Assassinado homem que apurava morte da filha

O comerciante Benedito Roberto Lugli, de 55 anos, foi assassinado ontem, às 7 horas, com dois tiros na cabeça na porta de sua casa, na Rua Roma, na Lapa, zona oeste de São Paulo. Segundo a polícia, nada foi roubado. Testemunhas disseram que dois homens em um Gol prata se aproximaram da vítima e um deles, sem dizer nada, atirou. Lugli morreu no local. O caso foi registrado como homicídio, mas investigadores acreditam em vingança, possivelmente do ex-genro de Lugli, que ontem foi chamado para depor no Departamento de Homicídio e Proteção à Pessoa (DHPP). No ano passado, a policial militar Patrícia Lugli, de 31 anos, única filha da vítima, foi encontrada enforcada na loja da família, na Vila Leopoldina, na mesma região.

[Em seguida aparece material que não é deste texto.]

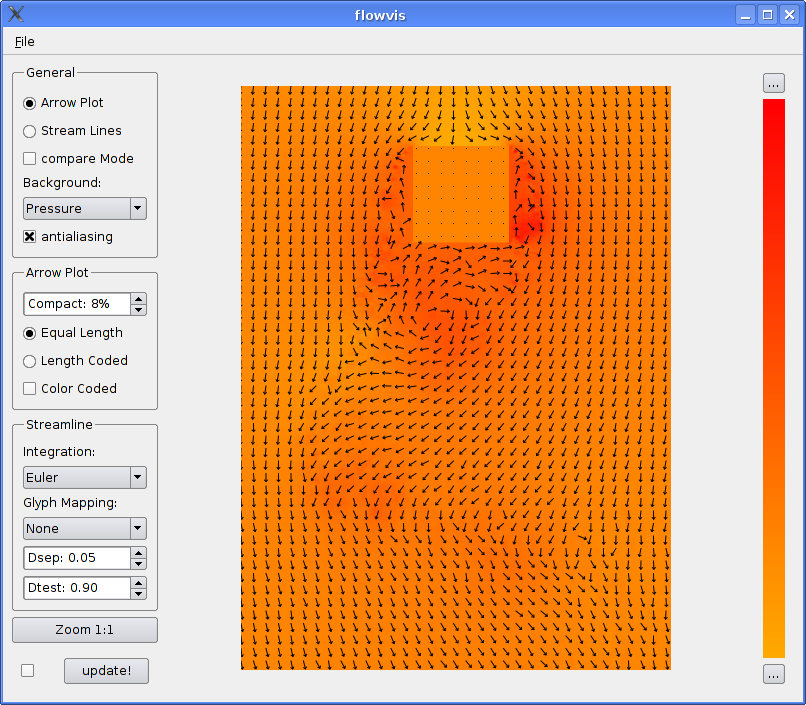This screenshot has height=705, width=806.
Task: Open the File menu
Action: 25,41
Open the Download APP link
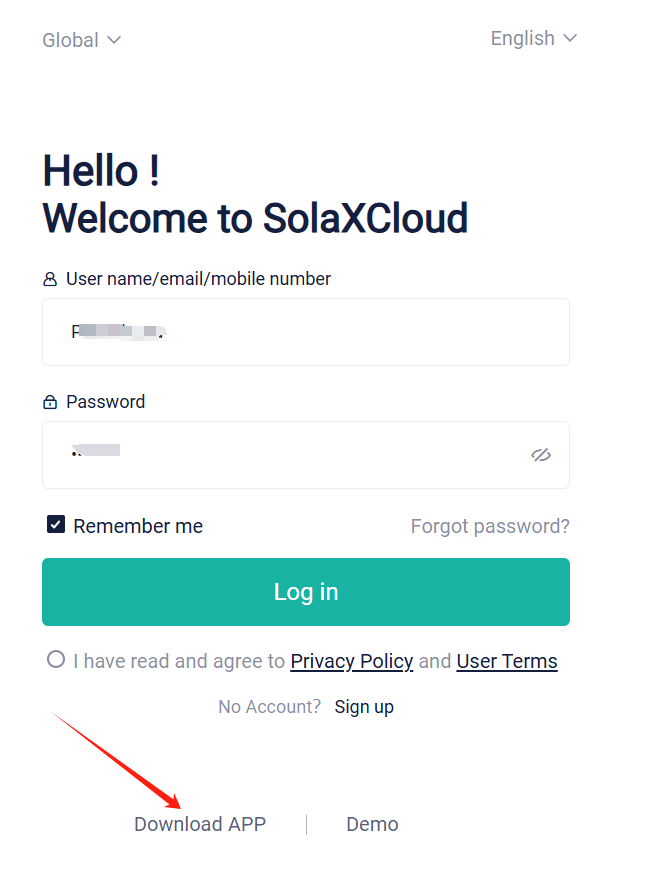The height and width of the screenshot is (876, 671). point(200,824)
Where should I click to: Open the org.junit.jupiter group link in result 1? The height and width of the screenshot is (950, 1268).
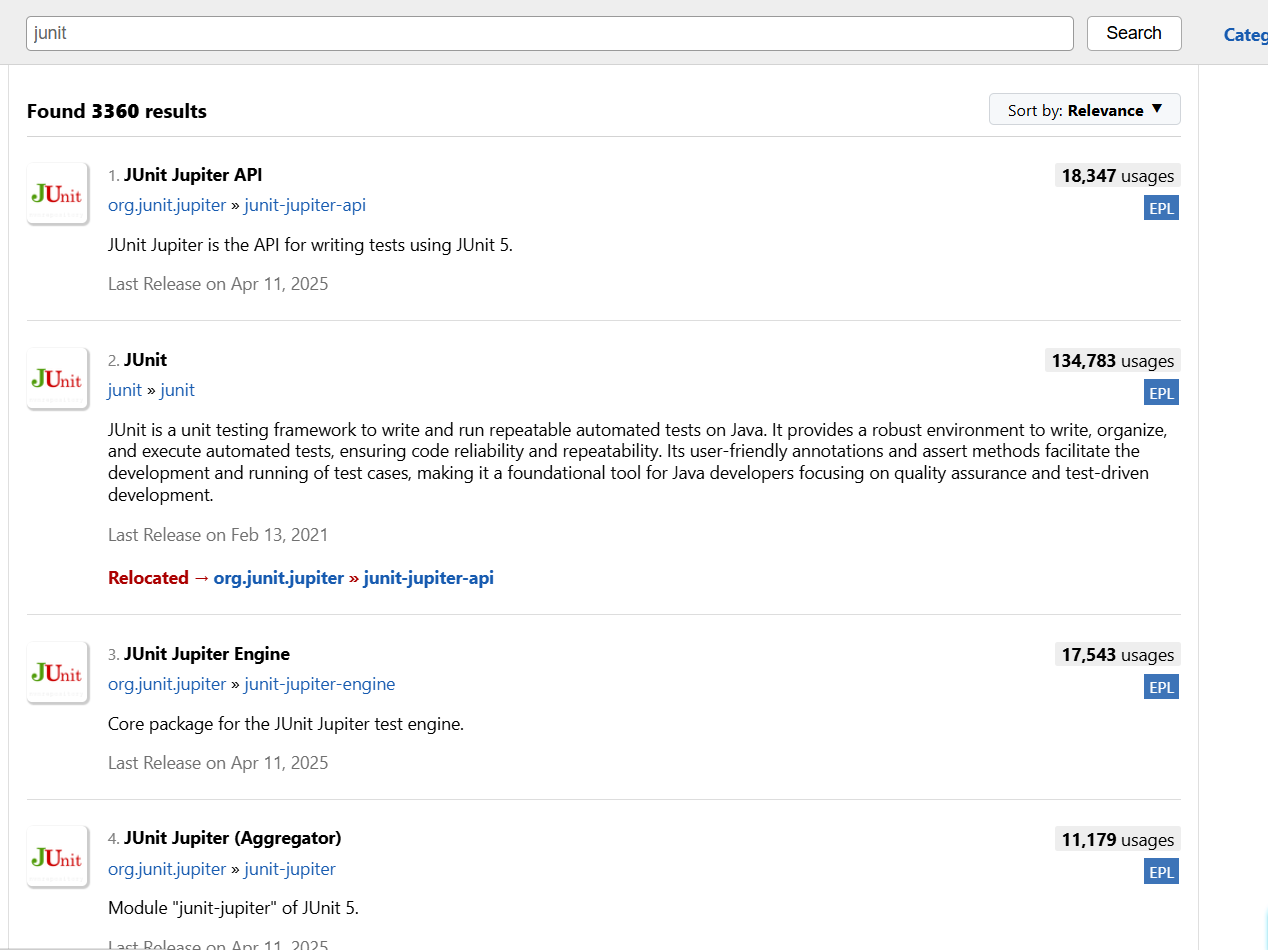point(167,205)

Parentes do comerciante disseram ontem à reportagem que ele estava investigando sozinho a morte de Patrícia, que estava separada do marido. "Não acredito que minha mãe tenha se suicidado", contou Brunna, filha da soldado da PM. De acordo com a polícia, Patrícia chegou a fazer quatro boletins de ocorrência contra o ex-marido por agressão poucos meses antes de morrer, em agosto. Dois deles foram registrados no 91º DP (Ceasa) e os outros dois no 33º DP (Vila Mangalot). Parentes de Patrícia disseram que o comerciante nunca se conformou com a morte da filha. "Apesar de o inquérito não ter sido encerrado, ele buscava o assassino de qualquer forma. Nunca acreditou em suicídio", disse um parente. O enterro será realizado hoje, às 14 horas, no Cemitério do Jaraguá.